EXERCISE GOAL
Answer these questions from the page text:
1. What did the writer hold in both hands while walking through the deserted park?
2. On which radio station did a DJ describe the 60-degree weather as "bonus weather"?
3. What did the writer's mom pour on top of the fresh snow gathered in plastic cups?

PAGE TEXT
=-=-=-=-=
I will end this with the short anecdote I sent as a thank-you to the book's contributors.
After a belated birthday sushi lunch with Shelley, I got caught in a whirlwind of Chicago's first seasonal snowfall. I walked through a deserted park, gloveless and holding the Carson's box--the one containing my sister's gift to me--in both hands.
I paused a moment, twirling around myself, my head thrown back letting the snowflakes gather on my glasses. And I thought of one of my favorite (although brief) poems (by Taneda Santoka)--Here in the stillness of snow falling on snow.
I completed his thought and said..."all I need in the world is inside this box."

Thank you to everyone who made this momentous birthday the best and most memorable one thus far.
If you wish to view the birthday album in its entirety, click here: more birthday photos

Monday, January 15, 2007

it's about damn time

A few weeks ago when it reached 60 degrees, one of the DJs on 97.1 said, "Well it looks like we get more bonus weather this weekend..." Try boGus weather. People don't seem to acknowledge the fact that the reason we have this uncanny weather is because our earth is dying...a little problem called Global Warming.

Snow and numb toes defined my childhood winters. I miss those days. Chicagoans who complain about the weather need to suck it up or move somewhere else. Personally, I love the variety and challenge of living somewhere with four distinct seasons…even when all four of those seasons show their fury in one day…it makes life interesting.



Now that it's finally winter weather, I thought I’d write about some memories of winters past.

* Building forts at the end of the driveway near the mailbox…I’d sit in them by myself and wonder what would happen if they caved in.

* Gathering fresh snow in plastic cups from the front porch so my mom could pour syrup on top of it. I’m still unsure where she came up with this idea…maybe it was just the poor man’s slurpee? But I loved it.

* Sledding by myself at "Pat's Lake" when the flag was green (meaning the lake was fully frozen and therefore ok to sled on). Then walking home with the wind whistling and it was only about 5:30, but it might as well have been midnight with the dark sky and lack of neighbors outside.
=-=-=-=-=
[Dataset items]
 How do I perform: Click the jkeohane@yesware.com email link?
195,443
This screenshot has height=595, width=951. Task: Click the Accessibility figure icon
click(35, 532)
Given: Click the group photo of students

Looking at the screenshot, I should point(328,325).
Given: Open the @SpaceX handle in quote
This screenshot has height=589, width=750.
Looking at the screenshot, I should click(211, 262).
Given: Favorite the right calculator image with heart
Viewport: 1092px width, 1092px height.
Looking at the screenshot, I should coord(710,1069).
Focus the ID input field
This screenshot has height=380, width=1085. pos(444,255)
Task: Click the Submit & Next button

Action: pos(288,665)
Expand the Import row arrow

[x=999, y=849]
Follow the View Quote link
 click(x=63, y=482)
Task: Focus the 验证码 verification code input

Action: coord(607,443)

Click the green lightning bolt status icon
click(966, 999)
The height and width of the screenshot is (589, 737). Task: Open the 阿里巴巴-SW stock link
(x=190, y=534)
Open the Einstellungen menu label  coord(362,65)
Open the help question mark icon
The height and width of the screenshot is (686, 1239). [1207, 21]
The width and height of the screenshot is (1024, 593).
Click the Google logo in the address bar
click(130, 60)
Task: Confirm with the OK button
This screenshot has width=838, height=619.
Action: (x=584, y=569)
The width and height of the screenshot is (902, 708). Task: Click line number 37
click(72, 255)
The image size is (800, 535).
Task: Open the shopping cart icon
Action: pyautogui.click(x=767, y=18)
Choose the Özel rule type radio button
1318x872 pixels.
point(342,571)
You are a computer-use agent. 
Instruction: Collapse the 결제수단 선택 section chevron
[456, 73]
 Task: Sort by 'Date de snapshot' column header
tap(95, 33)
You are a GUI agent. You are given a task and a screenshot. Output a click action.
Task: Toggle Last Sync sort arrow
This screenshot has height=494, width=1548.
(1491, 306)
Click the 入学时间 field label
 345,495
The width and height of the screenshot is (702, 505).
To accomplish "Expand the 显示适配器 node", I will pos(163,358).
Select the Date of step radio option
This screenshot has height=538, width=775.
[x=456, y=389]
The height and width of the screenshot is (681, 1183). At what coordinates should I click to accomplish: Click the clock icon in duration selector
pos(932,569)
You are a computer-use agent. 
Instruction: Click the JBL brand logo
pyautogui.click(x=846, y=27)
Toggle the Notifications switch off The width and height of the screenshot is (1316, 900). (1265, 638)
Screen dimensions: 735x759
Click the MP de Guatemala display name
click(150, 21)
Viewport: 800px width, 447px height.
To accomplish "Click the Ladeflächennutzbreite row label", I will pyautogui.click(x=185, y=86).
=-=-=-=-=
ANSWER TO THIS EXERCISE
1. The Carson's box containing the writer's sister's gift.
2. 97.1.
3. Syrup.